When doctors and
scientists come to his table at national cancer meetings, Michael Singer says
he feels a bit like a caged specimen. “They look at me with that bewildered
look, ‘oh, so this is what a male breast cancer patient looks like,’ ” quips
the retired 59-year-old from the Bronx, N.Y.
With many diseases,
women receive procedures and drugs that were largely tested in men. Breast
cancer has the opposite problem: Men make up less than 1 percent of breast
cancer cases and often receive treatment based on data collected in women.

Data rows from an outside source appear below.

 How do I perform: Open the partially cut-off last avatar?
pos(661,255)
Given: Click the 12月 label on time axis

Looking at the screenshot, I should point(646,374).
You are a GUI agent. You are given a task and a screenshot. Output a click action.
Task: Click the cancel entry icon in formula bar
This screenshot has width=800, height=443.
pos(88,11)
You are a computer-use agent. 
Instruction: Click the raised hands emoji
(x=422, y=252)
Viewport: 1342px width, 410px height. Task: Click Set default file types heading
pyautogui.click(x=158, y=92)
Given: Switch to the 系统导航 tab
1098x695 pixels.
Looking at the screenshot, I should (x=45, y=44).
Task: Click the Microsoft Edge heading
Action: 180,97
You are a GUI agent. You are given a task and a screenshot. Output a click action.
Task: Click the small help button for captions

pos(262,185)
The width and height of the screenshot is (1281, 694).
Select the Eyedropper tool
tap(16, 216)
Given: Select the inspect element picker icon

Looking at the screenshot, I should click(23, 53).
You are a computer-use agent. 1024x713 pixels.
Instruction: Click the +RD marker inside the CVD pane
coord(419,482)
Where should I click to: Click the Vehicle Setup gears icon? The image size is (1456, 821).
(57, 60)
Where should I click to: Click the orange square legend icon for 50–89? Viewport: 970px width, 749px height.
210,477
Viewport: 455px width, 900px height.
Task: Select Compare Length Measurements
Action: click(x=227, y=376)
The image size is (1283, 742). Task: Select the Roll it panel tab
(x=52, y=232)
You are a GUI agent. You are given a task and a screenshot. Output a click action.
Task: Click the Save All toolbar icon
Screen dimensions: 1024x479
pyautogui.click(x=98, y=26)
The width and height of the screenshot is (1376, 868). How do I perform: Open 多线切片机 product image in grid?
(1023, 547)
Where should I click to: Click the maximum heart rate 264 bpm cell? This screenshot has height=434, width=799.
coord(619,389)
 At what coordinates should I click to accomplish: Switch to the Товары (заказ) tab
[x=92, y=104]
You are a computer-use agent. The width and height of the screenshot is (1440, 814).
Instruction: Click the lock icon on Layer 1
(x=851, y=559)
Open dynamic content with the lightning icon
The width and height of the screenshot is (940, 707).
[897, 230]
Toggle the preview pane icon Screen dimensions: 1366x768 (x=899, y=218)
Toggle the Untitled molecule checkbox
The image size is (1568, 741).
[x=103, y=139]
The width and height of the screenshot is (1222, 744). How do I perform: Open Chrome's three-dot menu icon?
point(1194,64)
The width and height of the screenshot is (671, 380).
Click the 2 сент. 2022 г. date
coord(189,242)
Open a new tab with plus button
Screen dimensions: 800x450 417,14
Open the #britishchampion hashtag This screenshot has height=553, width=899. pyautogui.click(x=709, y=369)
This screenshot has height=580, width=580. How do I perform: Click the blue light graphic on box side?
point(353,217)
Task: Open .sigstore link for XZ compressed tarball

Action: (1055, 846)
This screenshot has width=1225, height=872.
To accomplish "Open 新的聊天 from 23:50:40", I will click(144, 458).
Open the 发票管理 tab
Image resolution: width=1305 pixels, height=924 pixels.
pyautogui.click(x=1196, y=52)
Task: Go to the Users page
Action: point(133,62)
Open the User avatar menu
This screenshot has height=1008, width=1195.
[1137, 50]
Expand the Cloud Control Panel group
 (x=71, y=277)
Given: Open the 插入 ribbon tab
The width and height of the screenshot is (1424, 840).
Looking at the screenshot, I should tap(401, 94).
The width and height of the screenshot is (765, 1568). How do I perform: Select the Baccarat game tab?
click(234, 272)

What’s more, breast cancer in men has been rising. Diagnoses have gone from 0.85 per 100,000 men in the United States in 1975 to 1.21 per 100,000 in 2016. This year, an estimated 2,670 U.S. males will develop the disease. And a new analysis confirms what smaller studies have suggested: Men with breast cancer fare worse than their female counterparts.
The study, published
September 19 in JAMA Oncology, is the largest of its kind. It analyzed
registry data on 1,816,733 U.S. patients — including 16,025 men — who were
diagnosed with breast cancer from January 2004 to December 2014. At three and
five years after diagnosis, as well as at the end of the study period, men had
lower survival rates than women. The disparity remained “even after we adjusted
for known contributing factors including clinical predictors, socioeconomic
status and access to care,” says Xiao-Ou Shu, an epidemiologist at Vanderbilt
University Medical Center in Nashville who led the research.